Page 18 of The First Time

I always hated his nickname for me. I have scattered freckles on my nose and cheeks, which I’ve always been self-conscious about. Sometimes, I try to cover them up with makeup. His nickname has always felt like an insult to me.

He ignores me. Instead, I watch him gather his cum on the tip of his dick and spread it all over himself. It’s without a doubt the hottest thing I’ve ever seen.

I wish I could crawl onto the bed and lick it off, but I’m stuck standing at the foot of the bed by myself.

His hand wraps around his thick length, and now my eyes are fighting between watching the veins on his hand versus the one running along his dick. His eyes are hooded as he focuses on watching while his hand pumps up and down along his shaft.

“Is this what you wanted, Freckles? You wanted to be a perv and watch me touch myself? I can tell you, I’m not gonna last long with all those little moans and whimpers you’re making over there.”

My hand flies over my mouth. I had no idea I was making any noises. But hearing my nickname being used in such a dirty way is starting to make me feel like maybe I don’t hate it after all.

“Fuck,” he growls as he starts to stroke harder and faster. “I wish I could come all over your sexy ass instead of on myself. Did you like it when I touched you there yesterday?”

I can’t answer. The truth isn’t something I’m willing to speak out loud yet. But that doesn’t mean I’m willing to tear my eyes away for a second.
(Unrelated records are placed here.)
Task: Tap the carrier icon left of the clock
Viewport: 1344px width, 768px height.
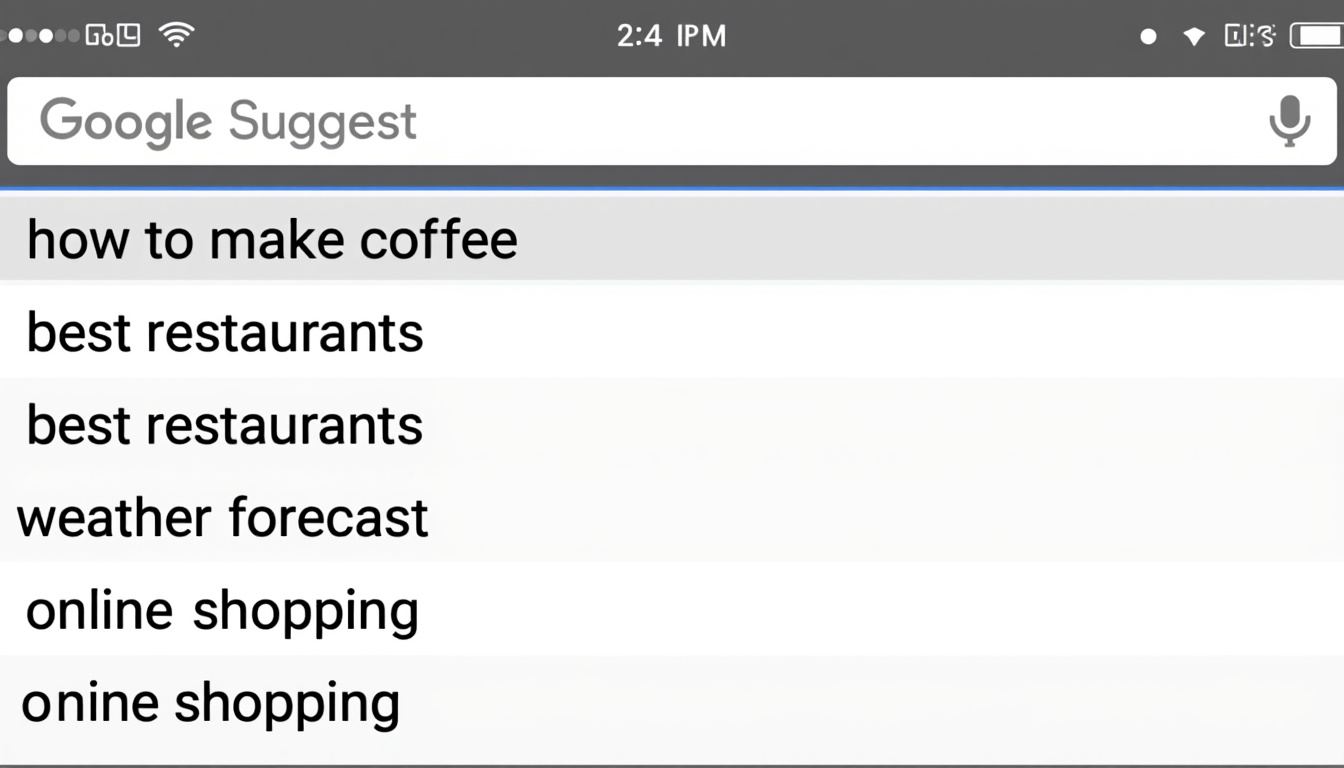Action: (x=113, y=34)
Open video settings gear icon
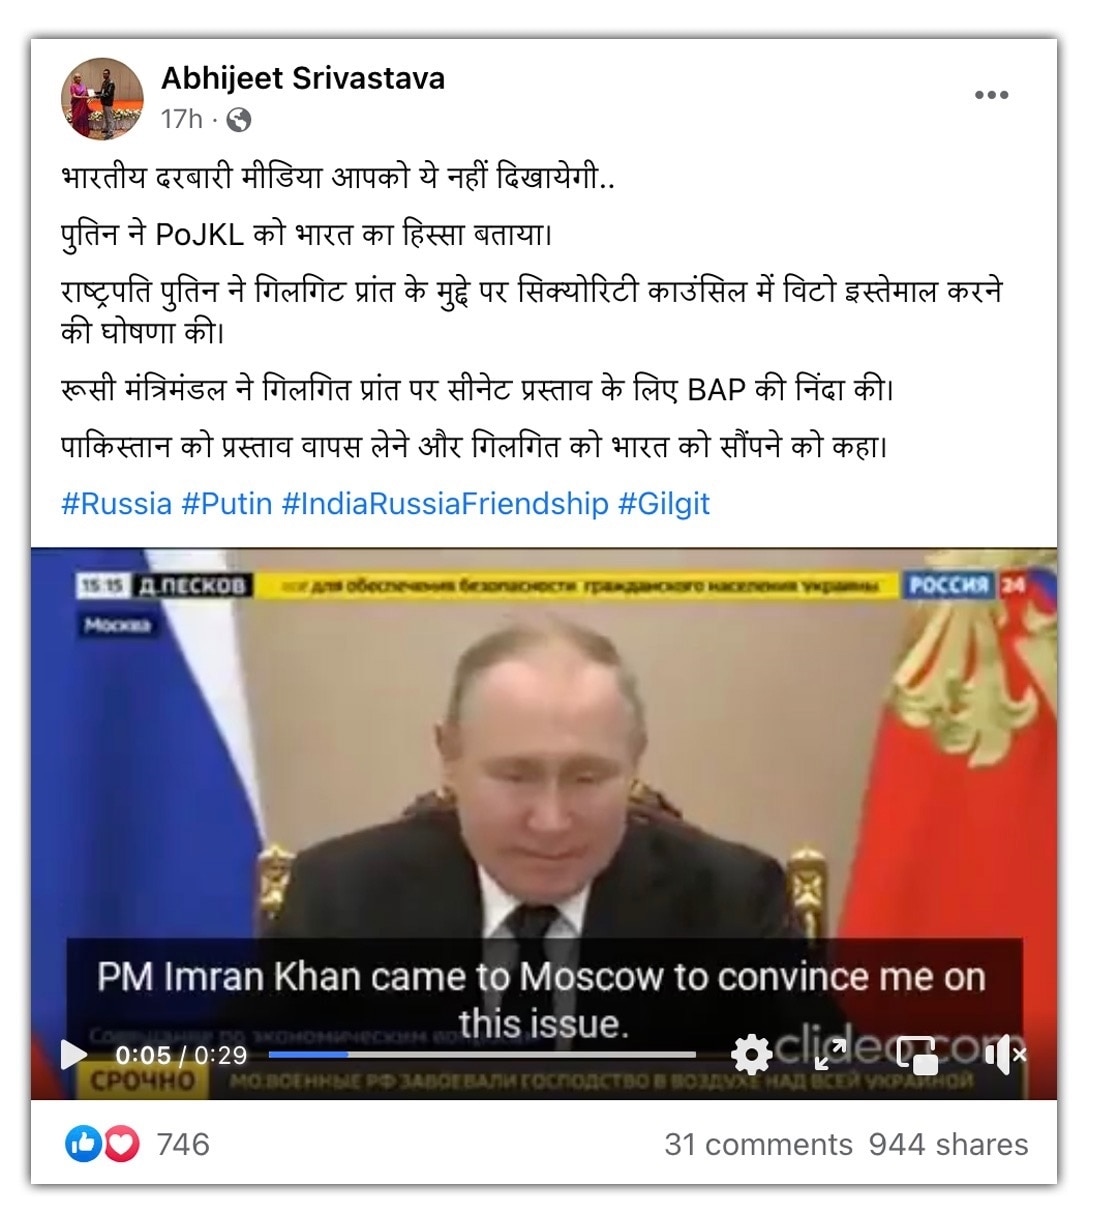The image size is (1113, 1232). click(751, 1054)
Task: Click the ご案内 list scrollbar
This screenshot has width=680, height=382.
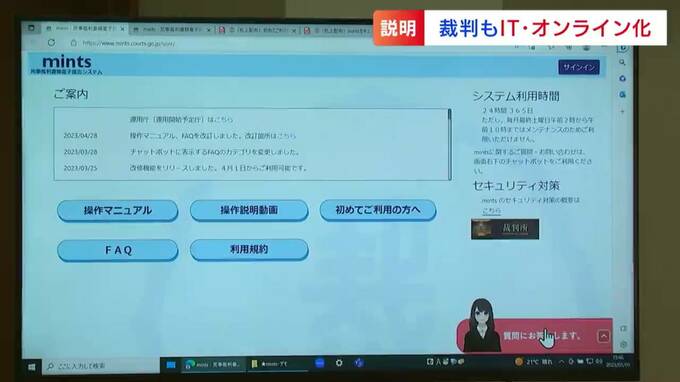Action: click(x=449, y=144)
His eyes hold onto mine with such intensity that I feel like I’m somehow a part of this with him instead of just an onlooker.

His movements begin to get jerky as I watch his stomach muscles tense up. He’s close. But I don’t want this to end. I want to live in this moment forever.

“I’m coming. I want you to watch every drop of cum shoot out of me. Just know, you were the one who got me off, Freckles.”

His head falls back deeper into the pillow in ecstasy as he moans through his release. Thick white ropes of cum rush out of him,landing all over his perfect set of abs. I find myself licking my lips, wishing I could run my tongue along his stomach.

When he’s done, his entire body relaxes as his eyes open. The reality of what we just did together hits me like a ton of bricks. What the hell did I just do?

I’m supposed to hate this man, not give him any more ammunition to hit me with. I race back out of the room, phone forgotten, as I make quick work to get downstairs for some fresh air.

This is only day two of the trip, and I’ve already forgotten to keep my guard up. This is exactly why this was a bad idea. I should’ve never gotten on the plane. Now I’m stuck here with him in the same bed.

I pace back and forth outside until I feel like I’ve got my composure. On my way back to the room, I try to pump myself up so I have the confidence to walk in there and pretend like nothing ever happened.

Somehow, I feel like moving forward without discussing it is the safest plan of action. I don’t trust myself to let my brain go back to the moment we shared together.

Chapter Eight

Josh

What the hell just happened? What was I thinking?

I wasn’t thinking, that’s the problem. I can’t be expected to make any good decisions when I have my throbbing cock in my hand and my dream girl standing in front of me.

She just looked so sexy as the desire sparkled in her eyes. Then she took control, and I saw the Layla I knew years ago come to life. The one who didn’t take shit from anybody, the one who knew what she wanted and went after it.

I was a goner after that.

What am I supposed to do now? I need to see where she stands. I know she enjoyed it, but I saw it in her eyes when it was all over, she panicked. She regretted it.

I fucking hate that. What went from the single hottest moment of my life turned into an awkward clean-up filled with uncertainty.

The door opens, and I feel my heartbeat accelerate. I turn around and watch Layla stroll in with some granola bars in her hand.

She looks at me hesitantly. “You want one?”

“Uh, sure. Thanks,” I say as I grab one from her hand. “Look. About what happened.”

“Can we just…not talk about it?” she asks quickly. “It was stupid. I don’t think we need to make a big deal out of it.”

Stupid? Don’t make a big deal about it? I knew she wasn’t going to react well, but hearing the words out of her mouth hurt.

“Yeah, sure. It was stupid. Got it. It’s forgotten.”